According to the World Bank, greenhouse gas emissions for the woefully traditional fashion industry are on track to increase by more than 50% by 2023. Amid such a dismal outlook, the possibility of a carbon border tax on brands looms large.
Many fashion brands want to evolve their ESG practices and be more sustainable, not just in fear of taxes but in the sincere desire to lessen their carbon impact. However, many have no idea how to start in an industry with such complex and long-established supply chains.
Digitalization holds a lot of the answers brands need, and in this article, we will discuss some realistic best practices to help you begin to reduce your CO2 output right now.
The challenges to fashion sustainability and how digitalization can help
Challenge 1: Complex supply chains lack carbon transparency
Mapping supply chains and auditing the behavior of suppliers is the first and most daunting step toward reducing your clothes' carbon footprint. Despite whatever ESG works you implement in-house, it is challenging to tell if those in your network are doing the same.
Add onto that a portion of accountability for the carbon emissions associated with shipping; an industry estimated to produce 2.5% of global CO2 emissions according to data from UKRI. This means that a piece of sustainably-produced clothing might not necessarily equal a reduced carbon footprint.
The Digital Solution: Supply chain mapping and digital swatches
Working with a third-party technology partner can help you identify the most carbon-heavy links in your supply chain and make the most urgently-needed changes first.
One example is using IoT sensors to track your fashion product from the source farm to factory, then to warehouses, and finally to the shelf.

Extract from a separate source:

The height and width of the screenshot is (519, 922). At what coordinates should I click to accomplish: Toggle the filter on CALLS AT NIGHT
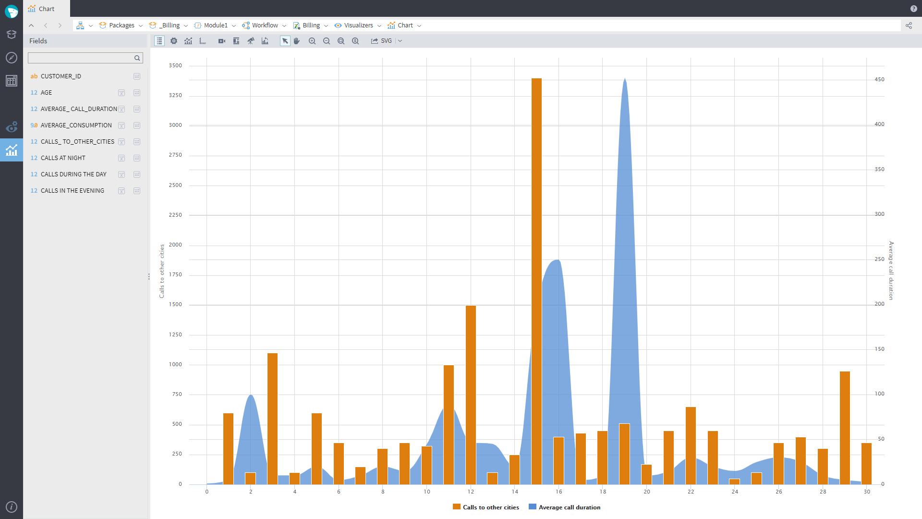(x=122, y=158)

Each transaction can be recorded and verified transparently on a secure blockchain.
The resulting data would then allow you to optimize your shipping, cut out intermediaries lacking carbon transparency, and identify the lowest impact freight options. Also, sharing these metrics with other stakeholders can have a ripple effect throughout the supply chain, increasing its overall sustainability.
There are also ways to avoid shipping altogether. One of the services we at Frontier.cool offers enables mills and designers to search and select from digital fabric libraries housing thousands of individual swatches. This limits the need for shipping swatches back and forth for decision-making, reducing the associated environmental costs in the process. (Click here to learn more about how we can optimize your supply chain.)
Challenge 2: Excessive fabric waste
Brands are facing the reality that they need to take responsibility not just for the environmental impact of producing clothes but for the post-consumer waste that occurs after the sale. Some countries in Europe are even implementing extended producer responsibility schemes that make brands directly accountable for this waste.
The Digital Solution: Online prototyping and swatch-sharing
One way that brands can leverage current digital tools is to make the design and prototyping stages less fabric-intensive.
As a technology partner to fashion brands, Frontier.cool is the world's largest 3D fabric material network. Our database holds more than 40,000 digital fabrics from designers, garment vendors, textile manufacturers, and other ecosystem players. Designers can scan and upload a physical swatch and share it with collaborators in real-time for rapid digital prototyping, eliminating the need to create high numbers of physical swatches for review and redesign.
You might want to investigate whether you have a consumer group interested in buying your clothes for an online avatar to wear or to trade as an NFT (non-fungible token), thereby creating a new, more carbon-neutral revenue stream. Frontier. cool's scanning software enables the creation of this kind of digital asset.
Challenge 3: Ineffective impact measurements
The challenge of inaccurate impact metrics relates back to our first challenge in supply chain visibility. By relying on overly simplistic, top-down impact tracking, brands are sure to receive incorrect data and therefore implement ineffective solutions.
Brands need to avoid generalization, as two different pieces of clothing in the same line might have dramatically different impacts based on factors like the kinds of dyes used during production or the amount of water or energy consumption involved. This is not the kind of data that can be acquired through traditional, analog methods.
The Digital Solution: Data-based impact management
Digitalized impact management has the power to transform high-carbon supply chains into low-carbon value chains.
Frontier.cool has recently partnered with world-renowned impact measurement solution provider Made2Flow to integrate this service into our suite of digital solutions. As a result, we can now offer our customers material-level impact measurements such as personalized CO2 emissions, water consumption, and even land use — including benchmarks — at scale and in a trustworthy manner. Click here to read more about this groundbreaking partnership and our impact measurement services.
The path to becoming a carbon-neutral fashion brand might seem long and overwhelming, to the point of companies losing hope and doubling down on bad practices.
The good news is that the increasing ubiquity of technologies like IoT, AI, and blockchain makes it possible for those brands to take their first steps toward carbon neutrality without any considerable disruption to their business models or financial loss.